● **Explore the material**
**a.** Reproduce the stretch of the "Stagestruck" concert article from "Margorie Clemente, Opinions" through "string and brass.", word for word.
**b.** Pick up the "Stagestruck" concert article where it stops and write what comes next.

+++ Document excerpt

Rossi siblings leave audience ‘Stagestruck’


Kevin Hall

Regina Rossi, who was the soprano singer in Stagestruck, sings “Glitter and be Gay” from Candide in the performance in the Doudna Fine Arts Center Sun. in the Dvorak Concert Hall.

Margorie Clemente, Opinions Editor

Melodies ricocheted off the Dvorak Concert Hall’s walls from the cacophony of strings and elongated groans of brass as Eastern’s Symphony Orchestra fine-tuned their instruments before commencing the “Stagestruck” performance Sunday afternoon.

After confronting February’s wind chill, families and couples of all ages stepped into the warmth of wind, string and brass.

Singer and dancer Regina Rossi, with her versatile voice engaging the audience, accompanied Eastern’s orchestra. The orchestra lingered with long pauses and rose—the bursts of brass, the rolls of the drums, the gust of wind instruments and the swelling trill of the strings—all joined in a chorus with Regina Rossi’s unwavering voice.

++++++
+++ Information supplied

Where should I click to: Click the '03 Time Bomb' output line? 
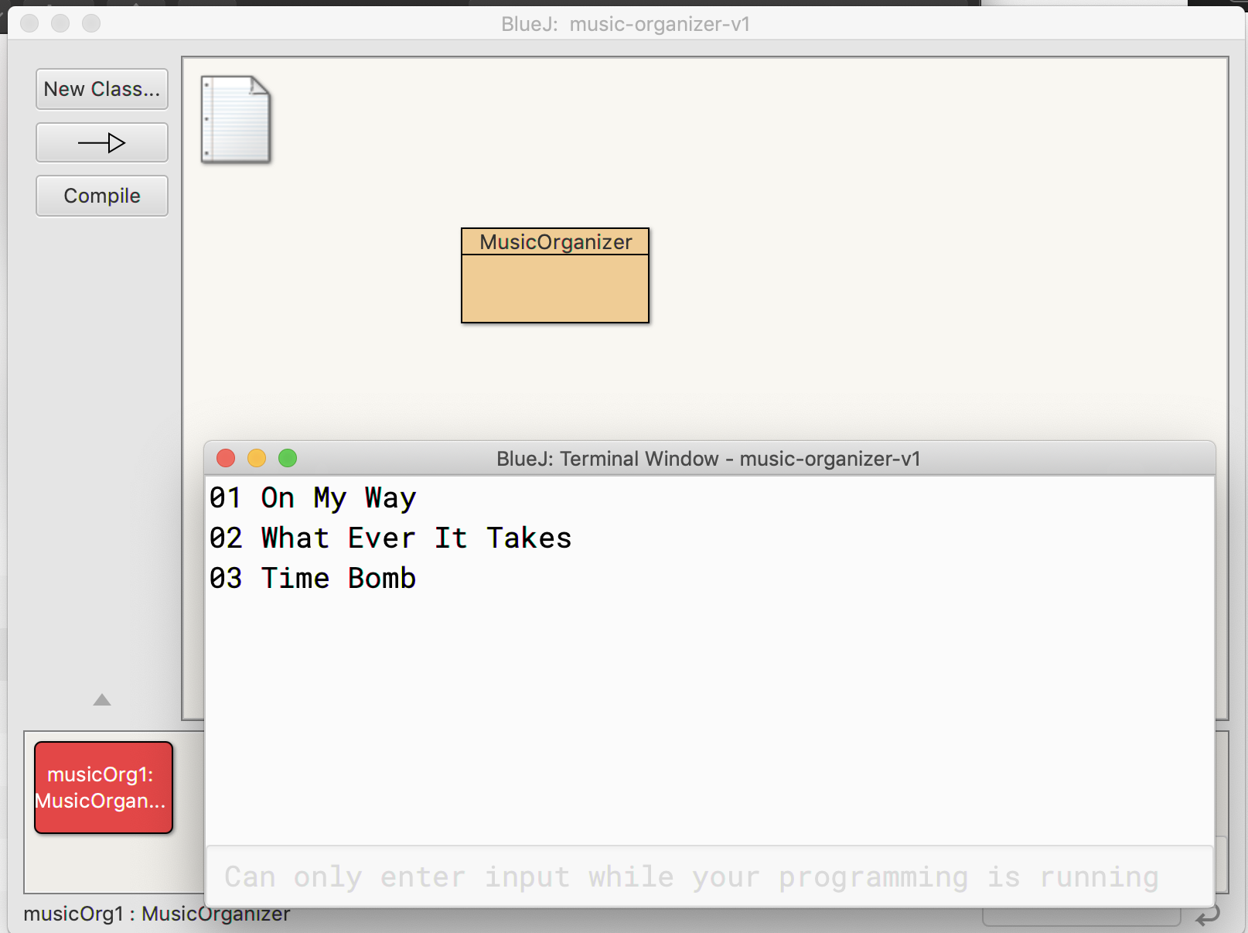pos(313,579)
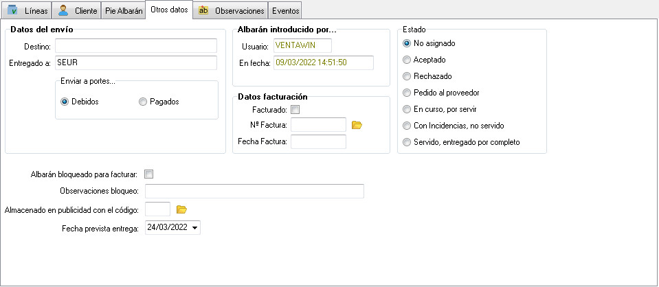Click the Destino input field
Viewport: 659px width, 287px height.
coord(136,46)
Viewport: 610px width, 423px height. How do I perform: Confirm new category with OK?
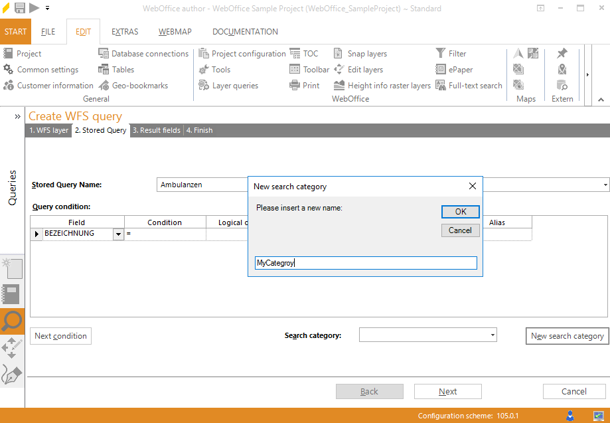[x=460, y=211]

++++++
+++ Information supplied

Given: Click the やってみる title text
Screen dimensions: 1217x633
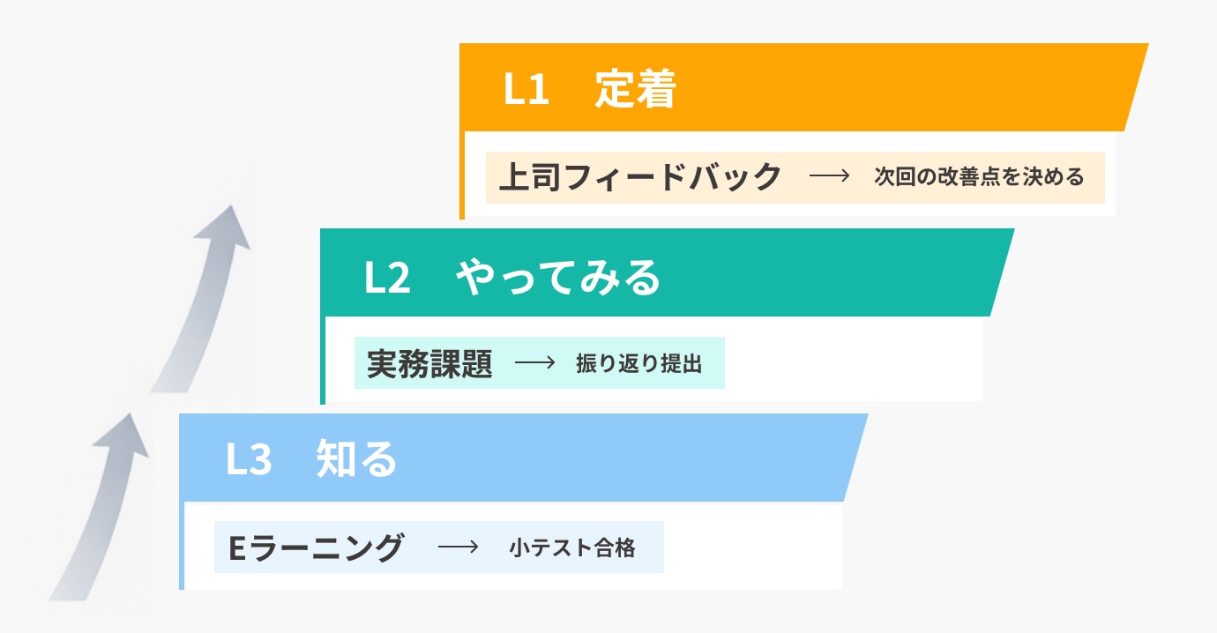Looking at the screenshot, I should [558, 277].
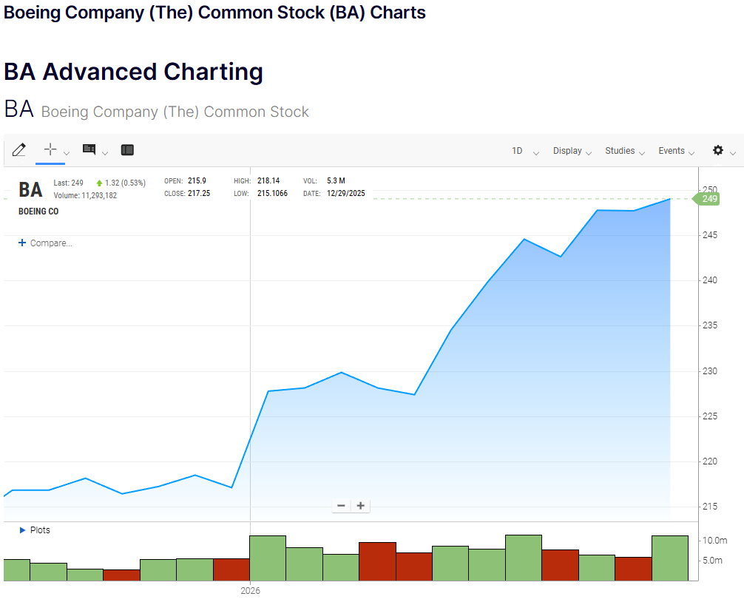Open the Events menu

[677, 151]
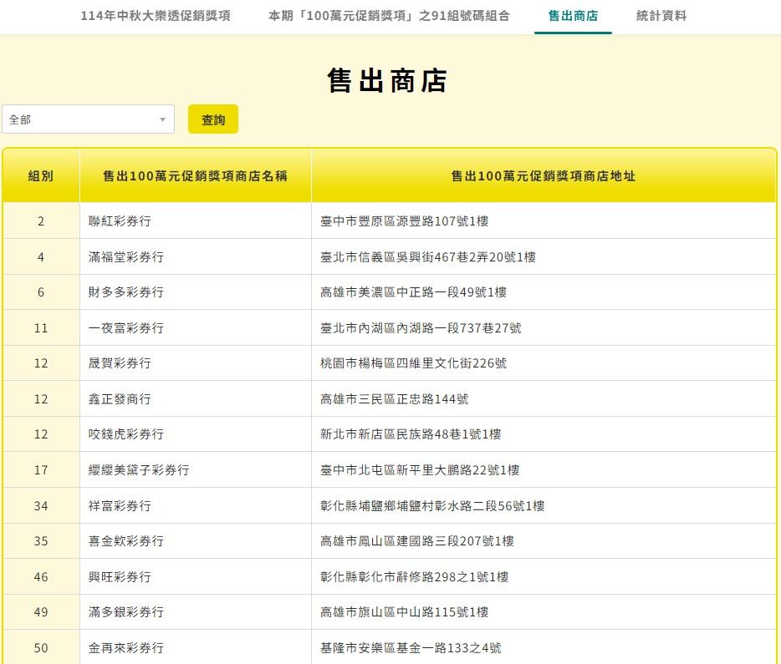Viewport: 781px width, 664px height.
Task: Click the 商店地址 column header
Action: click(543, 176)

++++++
+++ Information supplied

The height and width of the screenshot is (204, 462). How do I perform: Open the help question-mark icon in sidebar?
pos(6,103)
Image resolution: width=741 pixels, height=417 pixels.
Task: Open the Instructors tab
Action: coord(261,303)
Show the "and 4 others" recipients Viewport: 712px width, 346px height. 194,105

++++++

● **Answers by item**
**a.**
Margorie Clemente, Opinions Editor

Melodies ricocheted off the Dvorak Concert Hall’s walls from the cacophony of strings and elongated groans of brass as Eastern’s Symphony Orchestra fine-tuned their instruments before commencing the “Stagestruck” performance Sunday afternoon.

After confronting February’s wind chill, families and couples of all ages stepped into the warmth of wind, string and brass.

**b.**
Regina Rossi’s versatility emerged in playful songs like “The Girl in 14G.” She roused laughter from the audience as she scatted, shimmied and snapped all while tapping her foot to a quickened, swing-like pace.

The song portrays a story of a young woman living in apartment 14G who endures her obnoxious neighbors above and below her. While the persona of apartment 13G disrupts the young woman’s peaceful slumber with her strident, opera-like caterwauling, apartment 15G’s persona just as loudly and unashamedly expresses her love for jazz and swing.

In just one song, Regina Rossi swiftly alters not only her voice, but also her body language from one character to the next.

Regina Rossi’s personality continued to grow on stage in other pieces such as “Glitter and be Gay.” She ended her piece with an infectious cackle—all a part of the character she was portraying, which sent the audience into hysterics. Regina Rossi uses the space around her in a way that allowed room for her characters to come to life and roam freely.

Richard Rossi, conductor of the symphony orchestra and accompanying pianist, introduced the touching tribute to their parents, “And this is My Beloved.” He mentioned the following song was their parent’s first duo in Broadway, and then Regina Rossi and a cannoning trio performed the piece.

Regina Rossi’s motherly rendition of “Not While I’m Around” from the musical “Sweeny Todd” was dedicated to her 19-year-old son.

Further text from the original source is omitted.